*TASK DETAILS*
The response must consist of the lines below from the one with "[Copy] (354, 527)" through the one with "OJS Services (467, 2137)", exactly as they appear and with both ends kept.

Data excerpts

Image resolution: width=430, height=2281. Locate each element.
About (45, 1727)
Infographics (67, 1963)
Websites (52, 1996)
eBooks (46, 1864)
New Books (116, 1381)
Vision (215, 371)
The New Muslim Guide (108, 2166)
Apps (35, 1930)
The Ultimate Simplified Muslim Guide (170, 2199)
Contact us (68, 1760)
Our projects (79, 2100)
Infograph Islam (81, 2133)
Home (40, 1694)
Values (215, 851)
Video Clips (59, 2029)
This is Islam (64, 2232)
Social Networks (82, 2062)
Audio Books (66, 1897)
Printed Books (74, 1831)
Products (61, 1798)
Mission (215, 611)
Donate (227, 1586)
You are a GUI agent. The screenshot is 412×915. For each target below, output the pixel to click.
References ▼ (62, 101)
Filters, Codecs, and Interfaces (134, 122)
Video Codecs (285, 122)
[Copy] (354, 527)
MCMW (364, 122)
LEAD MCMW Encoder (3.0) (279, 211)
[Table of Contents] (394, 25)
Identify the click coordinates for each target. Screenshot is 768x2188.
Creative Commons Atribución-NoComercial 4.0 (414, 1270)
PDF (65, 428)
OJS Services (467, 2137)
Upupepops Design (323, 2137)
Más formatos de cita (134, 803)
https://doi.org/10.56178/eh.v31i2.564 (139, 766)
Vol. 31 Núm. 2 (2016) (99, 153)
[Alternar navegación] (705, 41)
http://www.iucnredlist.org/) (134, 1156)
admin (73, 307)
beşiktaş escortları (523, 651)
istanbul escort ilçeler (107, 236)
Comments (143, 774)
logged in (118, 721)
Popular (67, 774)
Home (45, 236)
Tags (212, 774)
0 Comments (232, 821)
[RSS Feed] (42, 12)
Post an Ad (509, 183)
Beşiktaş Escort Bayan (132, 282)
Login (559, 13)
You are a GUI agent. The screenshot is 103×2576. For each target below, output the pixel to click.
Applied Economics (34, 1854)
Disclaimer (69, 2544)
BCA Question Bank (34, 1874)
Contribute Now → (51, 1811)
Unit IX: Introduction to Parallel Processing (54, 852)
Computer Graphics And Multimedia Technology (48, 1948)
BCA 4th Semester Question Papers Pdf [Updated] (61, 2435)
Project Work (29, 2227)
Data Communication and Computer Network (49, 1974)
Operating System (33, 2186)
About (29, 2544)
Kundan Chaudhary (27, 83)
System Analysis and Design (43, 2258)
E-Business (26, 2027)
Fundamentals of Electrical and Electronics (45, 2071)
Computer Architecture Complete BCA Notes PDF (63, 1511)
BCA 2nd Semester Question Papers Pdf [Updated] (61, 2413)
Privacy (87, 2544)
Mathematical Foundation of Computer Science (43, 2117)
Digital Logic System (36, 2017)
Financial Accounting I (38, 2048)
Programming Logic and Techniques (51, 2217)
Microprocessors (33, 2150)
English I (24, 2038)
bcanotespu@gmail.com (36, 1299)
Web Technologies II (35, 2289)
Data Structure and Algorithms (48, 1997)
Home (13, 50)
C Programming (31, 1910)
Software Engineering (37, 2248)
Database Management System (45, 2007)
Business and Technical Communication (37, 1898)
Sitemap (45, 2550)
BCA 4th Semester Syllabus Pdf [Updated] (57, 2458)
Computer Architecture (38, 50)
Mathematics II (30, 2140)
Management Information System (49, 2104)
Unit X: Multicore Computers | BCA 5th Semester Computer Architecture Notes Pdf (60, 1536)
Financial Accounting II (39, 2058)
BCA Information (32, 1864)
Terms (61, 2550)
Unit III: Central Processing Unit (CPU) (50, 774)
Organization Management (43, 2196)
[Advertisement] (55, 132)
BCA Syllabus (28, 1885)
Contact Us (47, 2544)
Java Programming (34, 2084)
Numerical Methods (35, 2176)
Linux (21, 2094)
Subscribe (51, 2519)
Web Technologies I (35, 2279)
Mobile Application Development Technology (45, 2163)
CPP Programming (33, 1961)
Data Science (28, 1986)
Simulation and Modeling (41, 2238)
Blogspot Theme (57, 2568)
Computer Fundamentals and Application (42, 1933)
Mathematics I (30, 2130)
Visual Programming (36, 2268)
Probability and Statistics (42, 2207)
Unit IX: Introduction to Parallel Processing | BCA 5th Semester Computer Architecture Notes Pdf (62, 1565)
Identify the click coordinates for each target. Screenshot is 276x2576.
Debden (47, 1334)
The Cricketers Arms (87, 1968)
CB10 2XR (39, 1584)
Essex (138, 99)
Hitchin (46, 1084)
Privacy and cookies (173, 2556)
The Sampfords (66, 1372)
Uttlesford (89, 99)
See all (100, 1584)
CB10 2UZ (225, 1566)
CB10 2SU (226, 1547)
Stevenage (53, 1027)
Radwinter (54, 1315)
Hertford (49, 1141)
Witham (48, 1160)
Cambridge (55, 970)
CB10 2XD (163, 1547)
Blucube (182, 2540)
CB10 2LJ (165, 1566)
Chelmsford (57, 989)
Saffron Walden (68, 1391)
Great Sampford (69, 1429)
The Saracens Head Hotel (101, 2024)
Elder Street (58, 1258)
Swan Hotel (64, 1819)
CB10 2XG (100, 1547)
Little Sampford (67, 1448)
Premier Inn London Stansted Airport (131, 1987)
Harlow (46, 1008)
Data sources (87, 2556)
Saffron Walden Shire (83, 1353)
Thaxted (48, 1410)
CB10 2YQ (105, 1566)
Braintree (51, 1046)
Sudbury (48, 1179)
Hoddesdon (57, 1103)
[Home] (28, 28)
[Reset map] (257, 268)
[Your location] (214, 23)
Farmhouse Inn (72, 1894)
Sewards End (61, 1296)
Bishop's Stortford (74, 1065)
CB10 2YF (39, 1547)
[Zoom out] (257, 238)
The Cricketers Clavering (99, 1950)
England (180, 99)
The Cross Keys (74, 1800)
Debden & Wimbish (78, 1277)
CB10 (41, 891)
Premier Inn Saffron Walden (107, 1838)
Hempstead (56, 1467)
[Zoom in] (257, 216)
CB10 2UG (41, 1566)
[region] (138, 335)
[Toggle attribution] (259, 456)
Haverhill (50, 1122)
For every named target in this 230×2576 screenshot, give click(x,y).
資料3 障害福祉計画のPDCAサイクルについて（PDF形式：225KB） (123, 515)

*WORKED SOLUTION*
[Copy] (354, 527)
MCMW (364, 122)
LEAD MCMW Encoder (3.0) (279, 211)
[Table of Contents] (394, 25)
Identify the click coordinates for each target. Screenshot is 768x2188.
Creative Commons Atribución-NoComercial 4.0 (414, 1270)
PDF (65, 428)
OJS Services (467, 2137)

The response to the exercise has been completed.